この五教科は、将来「世の中」で生きていくために必要な力を培ってくれます。
この五科目であることが重要なのは、この五科目の中に人類が長い歴史の中で試行錯誤してきた過程が凝縮されているからです。
異文化との交流の中で磨かれ、形成されてきた言語や、歴代の名だたる天才たちが一生をかけて発見した法則や、たくさんの犠牲を出しながら人類が築いてきた共存共栄のための知恵は、試行錯誤の結晶です。
こうした人類が継承してきた文化遺産について学ぶことで、普遍的な力が身についていくのです。
すぐに役に立つことを勉強しても、すぐに役立たなくなってしまいますが、この五科目で身につけた力は社会で生きていくうえで必要となる普遍的な力です。
たとえば、すぐに役に立つものだけ勉強すればいい、と思ってパソコンを一生懸命勉強しても、将来大人になる頃には、パソコンの性能が良くなって、勉強した技術は役に立たなくなってしまうでしょう。
ですから、勉強することにおいて目先の、「役に立つ」、「役に立たない」というのは、あまり関係がないのです。
微分積分なんてやって役に立つのか、古文なんて何の役に立つのか、と考えることがありますが、学校で勉強することは目先のことではなく、その人の一生を支えてくれる力になります。
たとえば英語は、自分とは立場の異なる他者を理解するための教科です。
英語を話したり、英文を読解したり、英文を組み立てたりすることで、自己の文化との相違点について考え、立場の異なる他者を理解する力を培っています。
数学は、本質を見極めるための教科です。
与えられた条件を分析し、シンプルに思考を整理して問題を解いていくことで、本質を見極める力を培っています。
国語は、論理や感性の教科です。
現代文・古文・漢文を読むことで、主に「文章を読み取り、意味を理解する能力」や、「相手の気持ちを感じ取る感受性」を培っています。
理科は、世界を支配する法則性を発見する教科です。
歴史上の天才たちが行なった実験や観察の試行錯誤を追体験したり、法則を発見した思考の過程を追体験することで、「法則性を発見する力」を培っています。

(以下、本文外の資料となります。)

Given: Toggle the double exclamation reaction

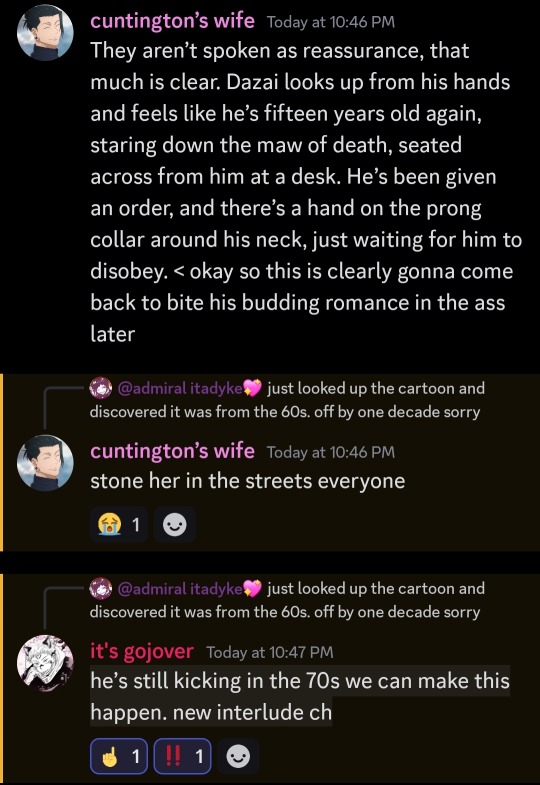Looking at the screenshot, I should click(x=182, y=756).
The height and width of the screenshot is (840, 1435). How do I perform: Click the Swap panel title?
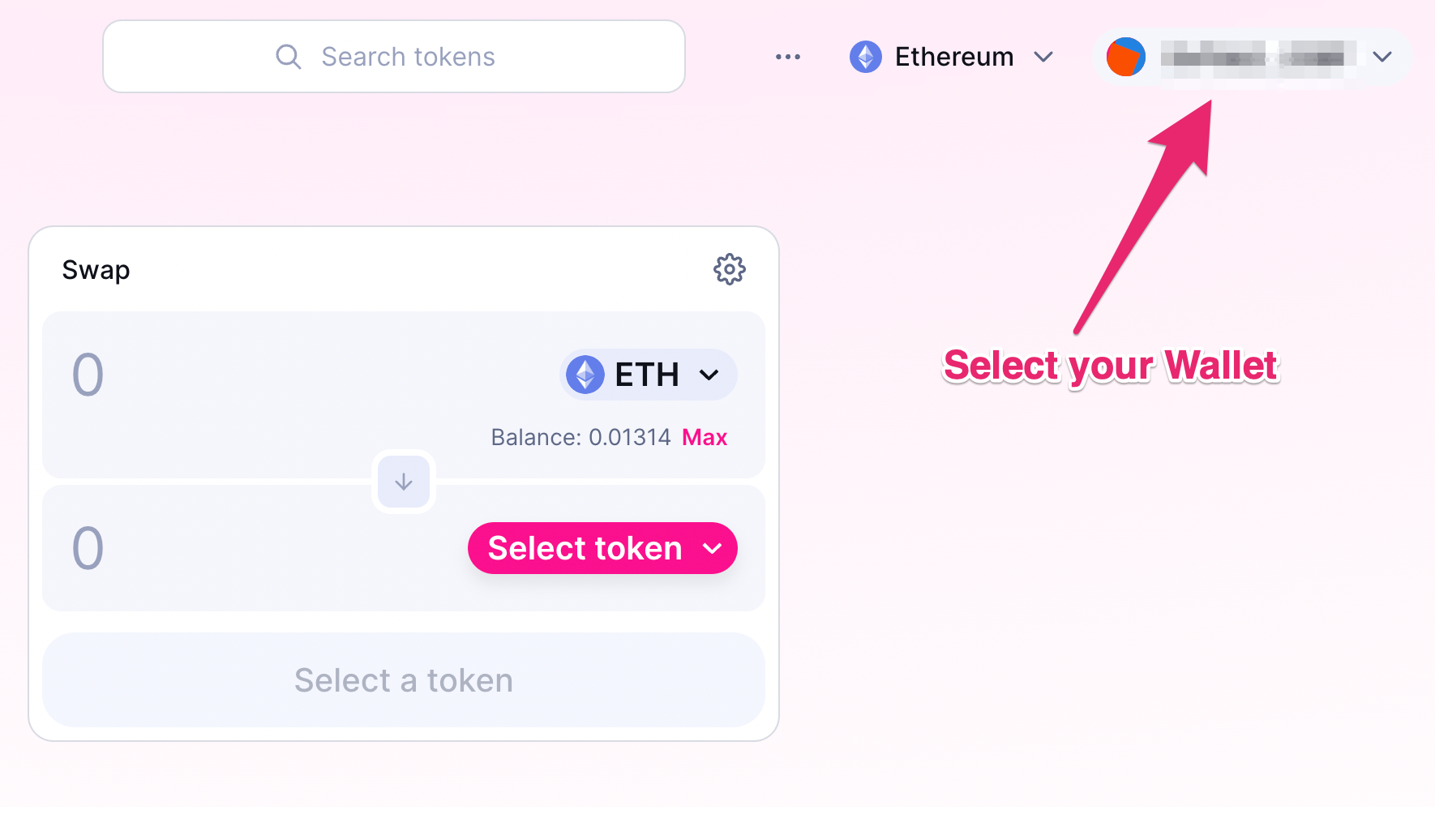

社会は、現在の社会がどのようにして形成されたかを知るための教科です。
歴史上起こった様々な出来事から、自由・平等・平和の価値を知り、それを現在の社会において実現していくための力を培っています。
こうした普遍的な力は、人間が社会生活を営み、社会を発展させていく上で不可欠な力です。
Easy come easy go.
(すぐに手に入るものはすぐに去っていく)
目先のことにまどわされず、より普遍的な力をつけていくために勉強するという姿勢を持つようにしましょう。